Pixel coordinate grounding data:
* * * * * * * * *
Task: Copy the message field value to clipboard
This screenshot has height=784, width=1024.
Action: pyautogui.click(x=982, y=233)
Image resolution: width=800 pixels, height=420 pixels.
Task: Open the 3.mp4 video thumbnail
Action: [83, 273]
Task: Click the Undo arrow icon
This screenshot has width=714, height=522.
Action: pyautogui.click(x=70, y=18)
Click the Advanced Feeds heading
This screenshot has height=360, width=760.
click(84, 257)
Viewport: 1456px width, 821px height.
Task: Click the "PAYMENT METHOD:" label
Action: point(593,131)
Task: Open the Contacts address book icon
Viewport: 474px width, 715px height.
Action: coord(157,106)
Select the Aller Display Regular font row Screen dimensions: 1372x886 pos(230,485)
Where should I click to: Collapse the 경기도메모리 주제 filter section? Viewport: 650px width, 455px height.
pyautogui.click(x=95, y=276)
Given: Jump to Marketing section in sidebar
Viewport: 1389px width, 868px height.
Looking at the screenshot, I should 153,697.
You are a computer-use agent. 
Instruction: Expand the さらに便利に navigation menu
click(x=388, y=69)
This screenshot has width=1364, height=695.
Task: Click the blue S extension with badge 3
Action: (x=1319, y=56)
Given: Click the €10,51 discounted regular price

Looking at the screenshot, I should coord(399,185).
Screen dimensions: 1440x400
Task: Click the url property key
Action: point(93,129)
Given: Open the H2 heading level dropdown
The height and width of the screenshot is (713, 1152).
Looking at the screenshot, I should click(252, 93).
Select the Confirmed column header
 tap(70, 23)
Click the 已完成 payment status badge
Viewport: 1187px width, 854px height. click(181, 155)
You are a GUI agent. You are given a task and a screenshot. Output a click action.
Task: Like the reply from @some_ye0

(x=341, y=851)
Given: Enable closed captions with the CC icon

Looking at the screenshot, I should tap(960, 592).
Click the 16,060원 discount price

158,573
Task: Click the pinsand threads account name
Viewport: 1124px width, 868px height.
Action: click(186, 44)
* * * * * * * * *
The lines from the one holding "Instruction: Expand the" to the last line of the entries, both included: retype them exactly and give nothing else.

Instruction: Expand the さらに便利に navigation menu
click(x=388, y=69)
This screenshot has width=1364, height=695.
Task: Click the blue S extension with badge 3
Action: (x=1319, y=56)
Given: Click the €10,51 discounted regular price

Looking at the screenshot, I should coord(399,185).
Screen dimensions: 1440x400
Task: Click the url property key
Action: point(93,129)
Given: Open the H2 heading level dropdown
The height and width of the screenshot is (713, 1152).
Looking at the screenshot, I should click(252, 93).
Select the Confirmed column header
 tap(70, 23)
Click the 已完成 payment status badge
Viewport: 1187px width, 854px height. click(181, 155)
You are a GUI agent. You are given a task and a screenshot. Output a click action.
Task: Like the reply from @some_ye0

(x=341, y=851)
Given: Enable closed captions with the CC icon

Looking at the screenshot, I should tap(960, 592).
Click the 16,060원 discount price

158,573
Task: Click the pinsand threads account name
Viewport: 1124px width, 868px height.
Action: click(186, 44)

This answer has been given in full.